Last year would have been negative for market and economy, given the housing cycle. But we had a strong market, because of AI investments.
Now, if we don’t need to spend all those 100’s of billions, just the top players alone comes to over $ 500 B that has an economic impact. It is not just data center build, but electricity, transmission, etc all the second order and 3rd order activities will slow down.
I am not saying it is immediately going to grind to halt, but it is not just NVDA but lot of utility companies dropped 15%, 20%. That’s not how utility companies trade.
I don’t believe that will happen. The trade was built upon the best AI companies. Deepseek looks like it will be lower tier and the best like OpenAi and Meta and Google will still be competing for the top.
The reason I state this is because Deepseek was trained on public LLM’s so while it can be good enough it will never be the best of the best. So now we have two tiers of AI. One Tier for companies that need the best and the other tier for you and I.
It was an order of x4 to x8 times more expensive than claimed if you include the prior versions created to get this current product.
The insight is in the compression of the process holding up. Or was it?
OpenAI offers a few flavors of GPT. They knew it was different quality versions all along.
I do not trust the press to assess things well. This is a complex market. I am not talking NDVA movements or AI. The values throughout the market are risky.
DeepSeek is far better model than LLama and at par with OpenAI ChatGPT Pro. In fact, when it comes to non-english language the model beats even ChatGPT Pro.
The question is can they continue to outperform? Will SVC with their vast resource pool (money, and people) can catchup? After all they have published their model so, what can you take and run with it?
From my friends at Meta, they have established war-room, like production outage P1 war-room, to pour into R1 and see what can they take it. While LLama is open-source, it is also at the biggest risk of developers dumbing it en masse.
Here is the problem. It was trained on open source models and is very susceptible to hallucination’s. Even more than other models. So it will never be the best but maybe good enough for every day use for those who do not need the best.
Tom Bilyeu explains DeepSeek process in the first 8 or 10 minutes.
If I understand correctly, he says Chatgpt was trained (at great expense, on latest GPUs)… And DeepSeek accessed the Chatgpt results over and over, thousands of times, until DeepSeek results matched Chatgpt.
Ie DeepSeek results are a derivative of Chatgpt.
Am I understanding that correctly?
Is Bilyeu correct?
Bilyeu goes on to say that the innovator first movers (Open AI, Meta, xAI, etc) are spending the big bucks to train models and in the future, the DeepSeek process will be used to mine those expensive models and generate low cost results.
Economics.

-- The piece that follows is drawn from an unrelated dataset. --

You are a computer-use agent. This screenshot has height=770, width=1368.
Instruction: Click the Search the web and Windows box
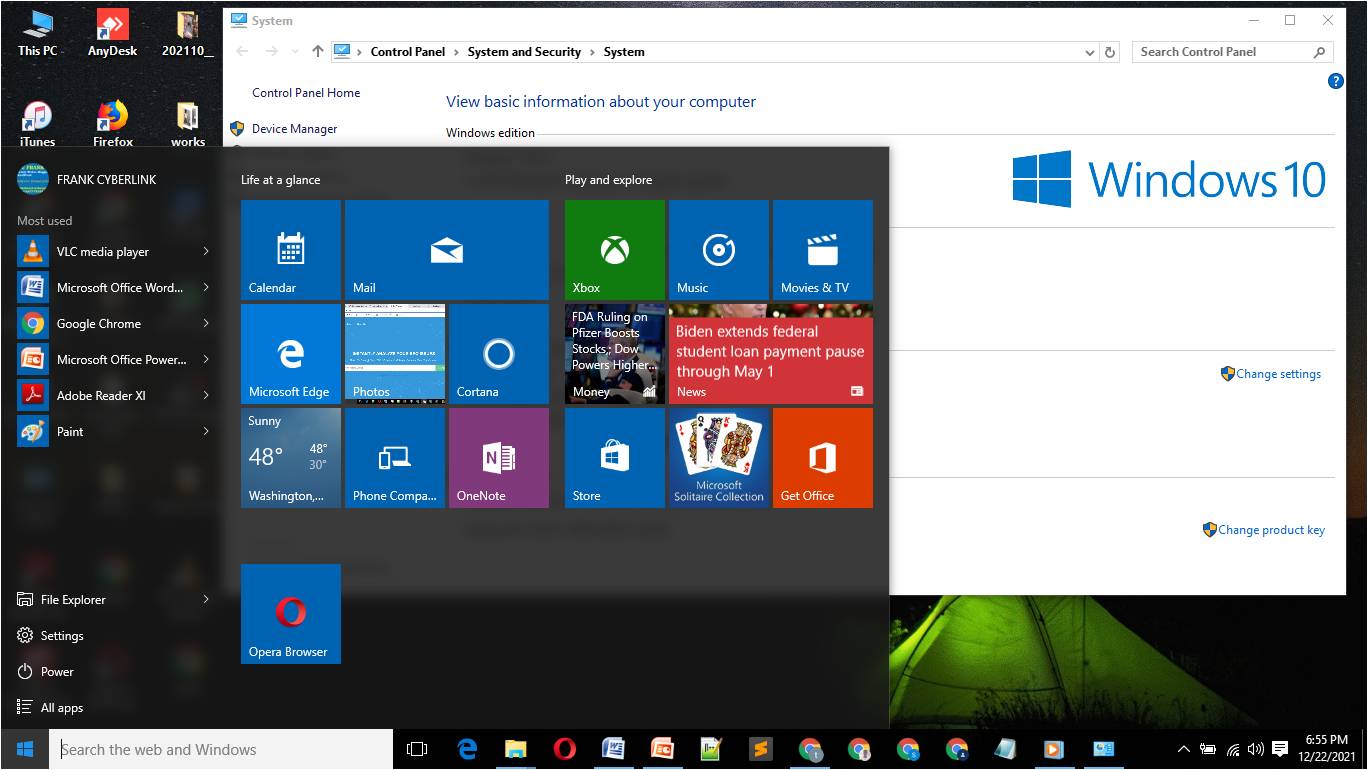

The big models will spend the $ to produce the product.
DeepSeek models will parasitize the original and “suck the value”.
I’m not seeing DeepSeek explained this way by anyone else.
That is how I understand it too. That is why I am saying Deepseek can not be better but good enough. Now other companies will do the same thing so it is going to be commoditized.
I am not putting down what they did. I think it was very smart. But it can’t be the best because it will always train on older models but it could be good enough. Except for the hallucinations. Maybe that will get better?